Data excerpts START

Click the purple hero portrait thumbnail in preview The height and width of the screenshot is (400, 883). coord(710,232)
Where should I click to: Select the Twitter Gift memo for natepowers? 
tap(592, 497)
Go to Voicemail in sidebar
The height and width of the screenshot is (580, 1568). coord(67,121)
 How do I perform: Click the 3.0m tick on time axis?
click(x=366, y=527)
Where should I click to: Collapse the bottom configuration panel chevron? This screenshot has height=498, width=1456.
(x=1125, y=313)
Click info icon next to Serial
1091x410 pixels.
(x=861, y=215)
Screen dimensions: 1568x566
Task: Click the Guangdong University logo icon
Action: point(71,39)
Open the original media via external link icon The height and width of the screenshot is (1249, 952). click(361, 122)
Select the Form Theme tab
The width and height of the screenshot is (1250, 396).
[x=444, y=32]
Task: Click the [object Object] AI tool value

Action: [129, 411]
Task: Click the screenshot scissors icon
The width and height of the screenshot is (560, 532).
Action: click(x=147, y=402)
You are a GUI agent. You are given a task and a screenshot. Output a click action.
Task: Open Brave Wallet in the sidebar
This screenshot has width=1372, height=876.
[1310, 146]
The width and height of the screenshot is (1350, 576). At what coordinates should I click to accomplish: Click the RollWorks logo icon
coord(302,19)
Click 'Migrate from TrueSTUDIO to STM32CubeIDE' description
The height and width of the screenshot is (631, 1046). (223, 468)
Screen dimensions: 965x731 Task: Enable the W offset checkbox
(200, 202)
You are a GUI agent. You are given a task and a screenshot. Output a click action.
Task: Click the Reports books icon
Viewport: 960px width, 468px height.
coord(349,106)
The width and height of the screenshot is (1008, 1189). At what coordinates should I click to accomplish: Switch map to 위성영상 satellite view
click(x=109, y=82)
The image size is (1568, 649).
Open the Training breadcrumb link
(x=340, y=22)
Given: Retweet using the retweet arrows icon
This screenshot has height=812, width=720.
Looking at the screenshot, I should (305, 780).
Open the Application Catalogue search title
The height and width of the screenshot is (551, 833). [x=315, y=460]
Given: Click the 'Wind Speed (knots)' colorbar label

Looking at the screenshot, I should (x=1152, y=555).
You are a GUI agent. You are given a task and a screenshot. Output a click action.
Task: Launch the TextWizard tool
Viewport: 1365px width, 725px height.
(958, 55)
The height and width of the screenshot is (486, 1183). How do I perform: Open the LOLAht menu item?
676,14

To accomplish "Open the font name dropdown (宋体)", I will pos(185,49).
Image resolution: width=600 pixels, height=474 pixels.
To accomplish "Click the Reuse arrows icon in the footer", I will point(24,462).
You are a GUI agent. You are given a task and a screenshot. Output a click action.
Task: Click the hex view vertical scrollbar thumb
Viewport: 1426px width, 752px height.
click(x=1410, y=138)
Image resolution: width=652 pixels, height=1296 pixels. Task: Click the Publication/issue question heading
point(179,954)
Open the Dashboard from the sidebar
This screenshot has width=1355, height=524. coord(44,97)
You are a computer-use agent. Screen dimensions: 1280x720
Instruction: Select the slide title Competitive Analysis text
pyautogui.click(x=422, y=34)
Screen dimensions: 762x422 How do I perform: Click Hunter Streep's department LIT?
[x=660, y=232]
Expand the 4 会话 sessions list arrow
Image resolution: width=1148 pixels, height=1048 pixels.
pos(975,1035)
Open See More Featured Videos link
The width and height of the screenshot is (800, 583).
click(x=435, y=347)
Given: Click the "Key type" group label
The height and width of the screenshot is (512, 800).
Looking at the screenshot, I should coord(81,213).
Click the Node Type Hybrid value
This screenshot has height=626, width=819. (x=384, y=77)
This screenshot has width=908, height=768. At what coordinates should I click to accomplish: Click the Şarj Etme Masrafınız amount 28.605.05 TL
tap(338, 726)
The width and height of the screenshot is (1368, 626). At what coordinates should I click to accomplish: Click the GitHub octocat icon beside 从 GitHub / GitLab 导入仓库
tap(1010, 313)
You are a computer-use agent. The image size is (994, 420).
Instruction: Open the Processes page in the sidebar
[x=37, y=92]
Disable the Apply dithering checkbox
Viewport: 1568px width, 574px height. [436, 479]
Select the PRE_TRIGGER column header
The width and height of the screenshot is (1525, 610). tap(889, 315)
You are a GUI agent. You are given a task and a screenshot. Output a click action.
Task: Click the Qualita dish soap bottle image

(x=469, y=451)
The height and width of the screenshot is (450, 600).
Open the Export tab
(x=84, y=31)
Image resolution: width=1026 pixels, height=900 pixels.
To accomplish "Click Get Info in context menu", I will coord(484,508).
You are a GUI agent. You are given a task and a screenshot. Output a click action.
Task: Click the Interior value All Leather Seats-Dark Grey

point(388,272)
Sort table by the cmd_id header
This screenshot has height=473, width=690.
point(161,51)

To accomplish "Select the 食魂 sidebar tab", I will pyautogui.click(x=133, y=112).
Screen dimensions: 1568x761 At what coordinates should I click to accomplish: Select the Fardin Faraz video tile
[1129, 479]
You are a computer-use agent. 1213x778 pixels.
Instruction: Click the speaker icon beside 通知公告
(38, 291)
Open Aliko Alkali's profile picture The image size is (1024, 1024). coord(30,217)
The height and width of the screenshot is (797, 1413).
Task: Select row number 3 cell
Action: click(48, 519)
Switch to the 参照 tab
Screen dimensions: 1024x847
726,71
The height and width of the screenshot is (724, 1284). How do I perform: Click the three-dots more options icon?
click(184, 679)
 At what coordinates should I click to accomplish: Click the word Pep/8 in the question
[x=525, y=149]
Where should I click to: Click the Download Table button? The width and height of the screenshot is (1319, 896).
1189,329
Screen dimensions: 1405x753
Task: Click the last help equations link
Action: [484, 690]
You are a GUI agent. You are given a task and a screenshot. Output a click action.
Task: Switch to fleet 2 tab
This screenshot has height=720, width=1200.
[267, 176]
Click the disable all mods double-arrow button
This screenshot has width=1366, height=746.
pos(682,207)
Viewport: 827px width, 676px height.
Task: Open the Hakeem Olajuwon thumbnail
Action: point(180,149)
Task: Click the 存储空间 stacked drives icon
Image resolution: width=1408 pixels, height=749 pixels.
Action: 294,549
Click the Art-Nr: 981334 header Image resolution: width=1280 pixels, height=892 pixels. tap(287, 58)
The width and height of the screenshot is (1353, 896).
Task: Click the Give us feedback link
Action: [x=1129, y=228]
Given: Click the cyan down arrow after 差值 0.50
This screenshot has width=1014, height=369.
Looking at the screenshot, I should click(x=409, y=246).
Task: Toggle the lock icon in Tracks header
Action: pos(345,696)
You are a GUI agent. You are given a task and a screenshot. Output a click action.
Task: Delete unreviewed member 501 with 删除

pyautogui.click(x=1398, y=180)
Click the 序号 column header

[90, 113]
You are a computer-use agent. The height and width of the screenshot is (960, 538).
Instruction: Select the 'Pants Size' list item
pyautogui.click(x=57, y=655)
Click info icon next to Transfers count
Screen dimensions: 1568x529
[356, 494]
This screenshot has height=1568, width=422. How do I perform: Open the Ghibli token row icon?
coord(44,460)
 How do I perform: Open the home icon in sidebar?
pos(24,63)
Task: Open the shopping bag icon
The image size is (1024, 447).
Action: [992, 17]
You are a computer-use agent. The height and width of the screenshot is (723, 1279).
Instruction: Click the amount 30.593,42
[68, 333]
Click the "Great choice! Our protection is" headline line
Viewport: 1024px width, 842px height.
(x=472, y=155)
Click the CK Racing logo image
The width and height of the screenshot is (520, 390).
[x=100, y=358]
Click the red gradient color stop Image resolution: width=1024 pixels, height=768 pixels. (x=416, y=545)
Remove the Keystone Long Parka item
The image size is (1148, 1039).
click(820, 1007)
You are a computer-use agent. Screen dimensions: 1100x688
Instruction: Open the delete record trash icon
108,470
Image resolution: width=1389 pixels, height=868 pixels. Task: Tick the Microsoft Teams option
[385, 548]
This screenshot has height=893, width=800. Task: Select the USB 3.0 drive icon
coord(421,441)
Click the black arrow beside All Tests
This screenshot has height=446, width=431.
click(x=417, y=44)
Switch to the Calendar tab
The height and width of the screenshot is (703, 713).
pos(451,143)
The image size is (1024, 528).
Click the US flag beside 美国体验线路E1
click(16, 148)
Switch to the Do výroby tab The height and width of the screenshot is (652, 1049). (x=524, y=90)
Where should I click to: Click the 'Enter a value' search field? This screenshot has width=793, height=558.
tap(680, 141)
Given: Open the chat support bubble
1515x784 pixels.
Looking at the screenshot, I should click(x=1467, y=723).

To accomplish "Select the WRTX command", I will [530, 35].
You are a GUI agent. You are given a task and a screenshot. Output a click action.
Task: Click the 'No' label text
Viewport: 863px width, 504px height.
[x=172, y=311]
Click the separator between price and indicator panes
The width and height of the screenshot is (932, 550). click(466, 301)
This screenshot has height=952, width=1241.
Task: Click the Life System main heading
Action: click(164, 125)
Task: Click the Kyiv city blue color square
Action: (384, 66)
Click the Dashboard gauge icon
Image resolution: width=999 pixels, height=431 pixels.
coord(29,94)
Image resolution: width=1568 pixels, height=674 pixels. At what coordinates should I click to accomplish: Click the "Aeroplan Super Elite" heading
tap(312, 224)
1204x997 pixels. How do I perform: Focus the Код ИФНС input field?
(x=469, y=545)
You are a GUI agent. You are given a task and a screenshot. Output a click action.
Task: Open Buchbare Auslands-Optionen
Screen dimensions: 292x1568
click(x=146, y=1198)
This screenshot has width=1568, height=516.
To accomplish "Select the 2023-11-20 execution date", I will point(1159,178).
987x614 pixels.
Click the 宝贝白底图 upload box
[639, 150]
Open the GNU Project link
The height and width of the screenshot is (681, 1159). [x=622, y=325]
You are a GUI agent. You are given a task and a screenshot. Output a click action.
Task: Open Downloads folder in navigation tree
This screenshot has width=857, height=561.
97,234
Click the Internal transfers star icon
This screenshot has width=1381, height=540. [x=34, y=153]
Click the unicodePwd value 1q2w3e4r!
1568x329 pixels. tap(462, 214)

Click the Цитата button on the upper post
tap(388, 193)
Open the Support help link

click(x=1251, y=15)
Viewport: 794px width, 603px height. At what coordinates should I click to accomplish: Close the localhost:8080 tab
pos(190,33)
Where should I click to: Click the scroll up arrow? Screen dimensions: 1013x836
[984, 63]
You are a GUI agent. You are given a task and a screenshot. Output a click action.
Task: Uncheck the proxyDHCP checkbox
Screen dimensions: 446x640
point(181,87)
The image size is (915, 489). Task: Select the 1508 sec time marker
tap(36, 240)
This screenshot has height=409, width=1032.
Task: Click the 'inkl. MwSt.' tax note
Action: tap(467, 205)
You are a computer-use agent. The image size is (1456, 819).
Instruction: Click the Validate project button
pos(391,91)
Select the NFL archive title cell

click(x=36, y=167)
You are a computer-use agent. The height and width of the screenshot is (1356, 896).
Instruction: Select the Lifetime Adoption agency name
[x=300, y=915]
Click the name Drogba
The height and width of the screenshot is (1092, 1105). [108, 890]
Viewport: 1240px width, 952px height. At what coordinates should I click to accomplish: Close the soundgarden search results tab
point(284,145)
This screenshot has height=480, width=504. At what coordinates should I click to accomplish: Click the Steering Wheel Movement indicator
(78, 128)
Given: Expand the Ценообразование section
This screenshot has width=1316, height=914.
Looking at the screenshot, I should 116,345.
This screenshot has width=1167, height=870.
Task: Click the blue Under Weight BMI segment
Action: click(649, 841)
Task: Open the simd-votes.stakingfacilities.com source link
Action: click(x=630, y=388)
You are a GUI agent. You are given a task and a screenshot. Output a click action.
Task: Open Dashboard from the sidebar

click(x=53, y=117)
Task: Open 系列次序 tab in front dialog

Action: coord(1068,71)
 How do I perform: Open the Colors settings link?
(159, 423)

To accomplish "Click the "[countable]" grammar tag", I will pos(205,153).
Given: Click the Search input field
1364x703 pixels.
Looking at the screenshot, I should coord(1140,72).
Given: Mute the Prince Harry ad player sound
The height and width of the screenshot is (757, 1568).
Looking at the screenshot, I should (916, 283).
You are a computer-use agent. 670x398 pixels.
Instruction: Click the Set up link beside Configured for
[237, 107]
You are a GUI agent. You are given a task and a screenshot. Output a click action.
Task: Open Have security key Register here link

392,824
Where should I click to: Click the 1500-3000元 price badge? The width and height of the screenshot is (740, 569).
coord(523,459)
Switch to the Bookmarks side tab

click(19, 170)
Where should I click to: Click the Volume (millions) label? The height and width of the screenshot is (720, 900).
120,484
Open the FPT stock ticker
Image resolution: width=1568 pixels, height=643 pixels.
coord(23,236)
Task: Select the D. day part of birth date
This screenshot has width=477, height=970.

Data excerpts END

**Problem statement**
Every line of the material that holds the word "computer" must be found and copied.

**Task solution**
You are a computer-use agent. Screen dimensions: 1280x720
You are a computer-use agent. The image size is (994, 420).
You are a computer-use agent. 1213x778 pixels.
You are a computer-use agent. The height and width of the screenshot is (960, 538).
You are a computer-use agent. The height and width of the screenshot is (723, 1279).
You are a computer-use agent. Screen dimensions: 1100x688
You are a computer-use agent. The image size is (1456, 819).
You are a computer-use agent. The height and width of the screenshot is (1356, 896).
You are a computer-use agent. 670x398 pixels.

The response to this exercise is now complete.